*Dataset entries*
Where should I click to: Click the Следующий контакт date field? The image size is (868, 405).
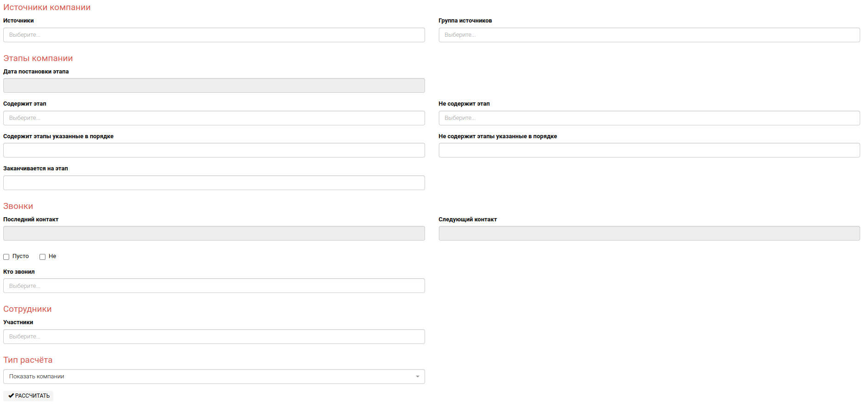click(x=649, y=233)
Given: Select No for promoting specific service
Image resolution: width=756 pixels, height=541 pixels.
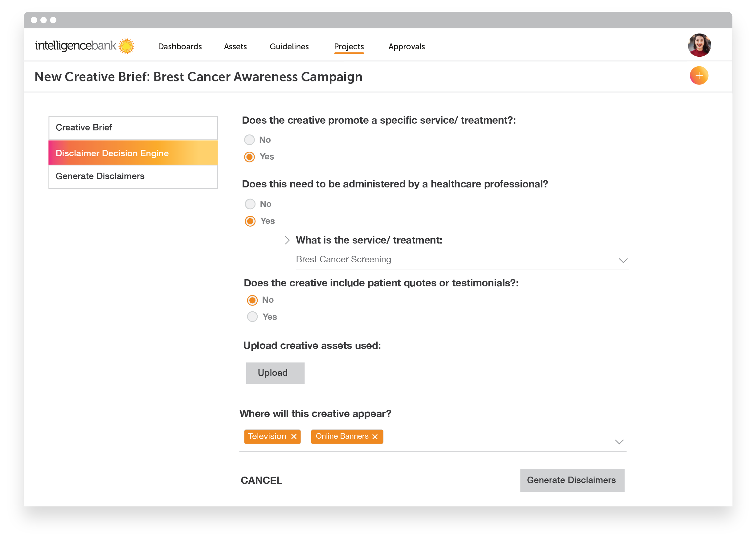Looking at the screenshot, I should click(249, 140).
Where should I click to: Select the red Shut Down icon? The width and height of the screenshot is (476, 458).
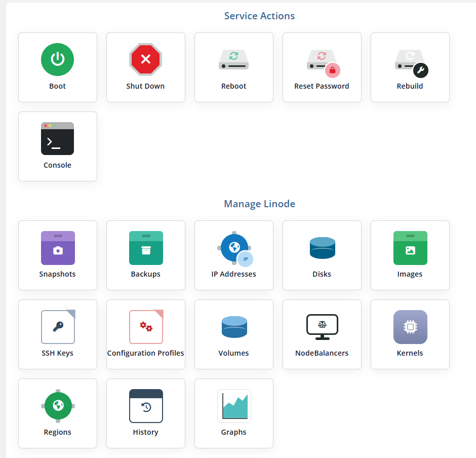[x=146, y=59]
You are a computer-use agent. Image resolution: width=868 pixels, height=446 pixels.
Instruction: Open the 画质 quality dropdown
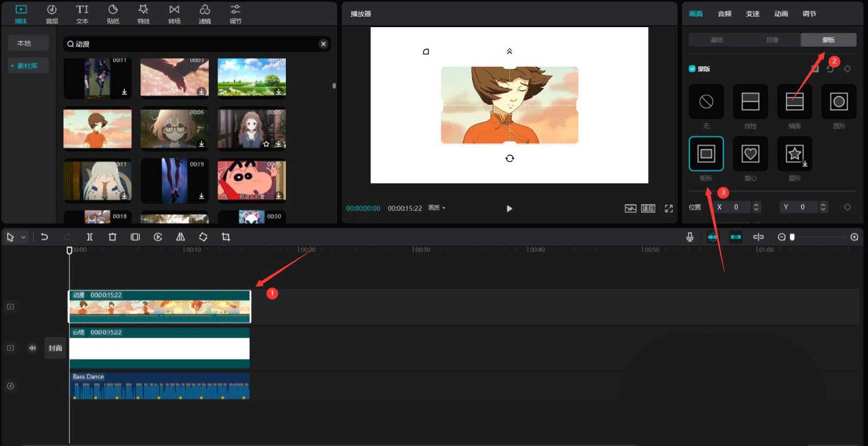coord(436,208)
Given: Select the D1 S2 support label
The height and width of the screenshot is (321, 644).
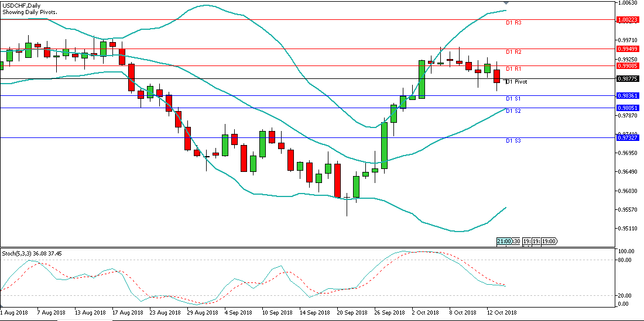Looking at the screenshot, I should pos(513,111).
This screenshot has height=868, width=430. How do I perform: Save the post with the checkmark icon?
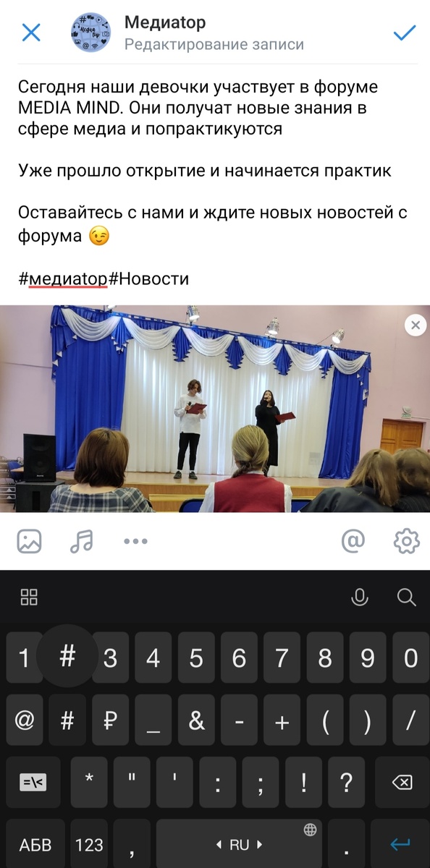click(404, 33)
==
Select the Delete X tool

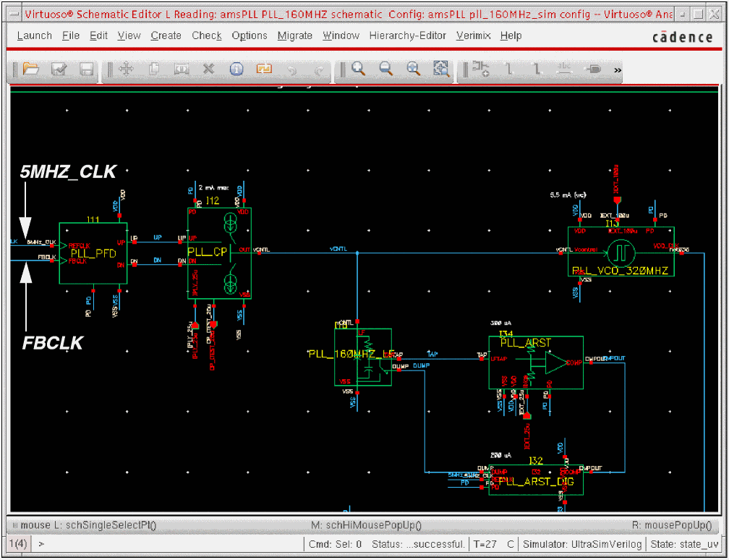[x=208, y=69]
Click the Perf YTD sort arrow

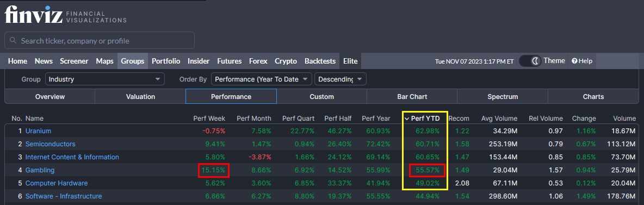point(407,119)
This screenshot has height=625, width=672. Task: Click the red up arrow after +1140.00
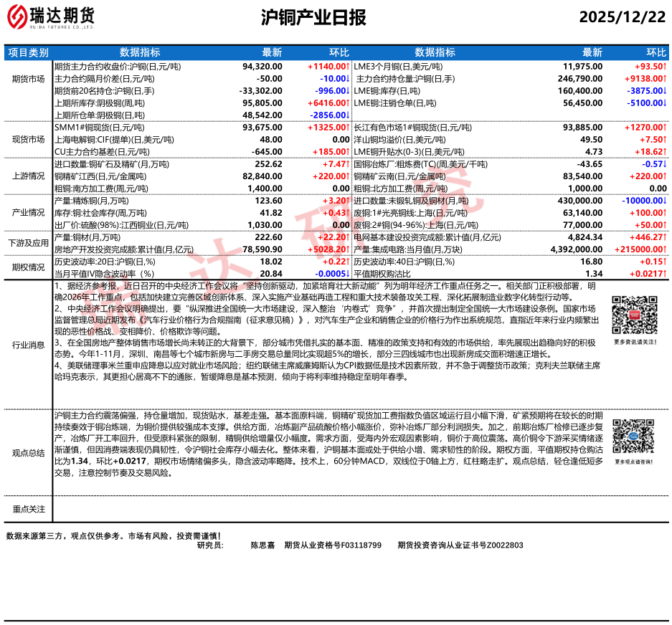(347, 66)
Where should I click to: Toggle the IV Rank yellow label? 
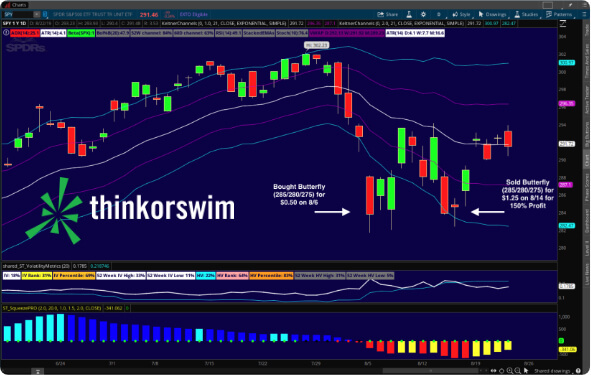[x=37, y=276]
* * *
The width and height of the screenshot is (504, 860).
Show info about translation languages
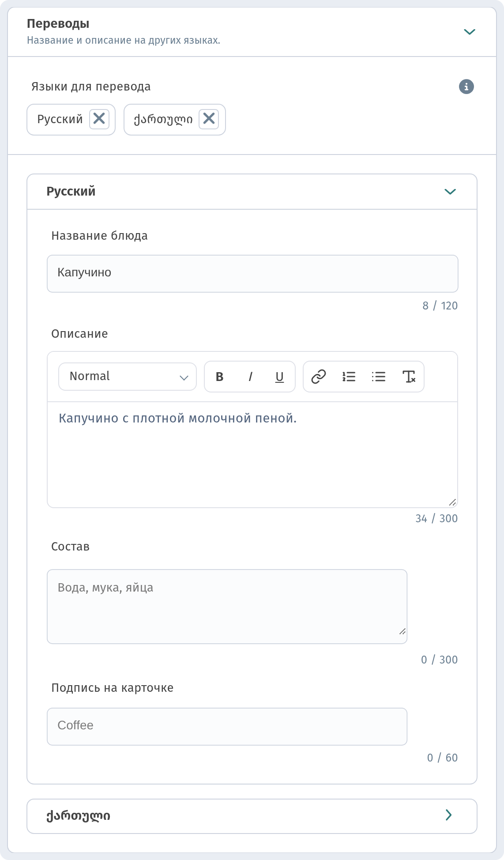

*Problem details*
Where a line of the records above holds the word "Given", copy that line.

*Response below*
Given: Select No for promoting specific service
Given: Select the D1 S2 support label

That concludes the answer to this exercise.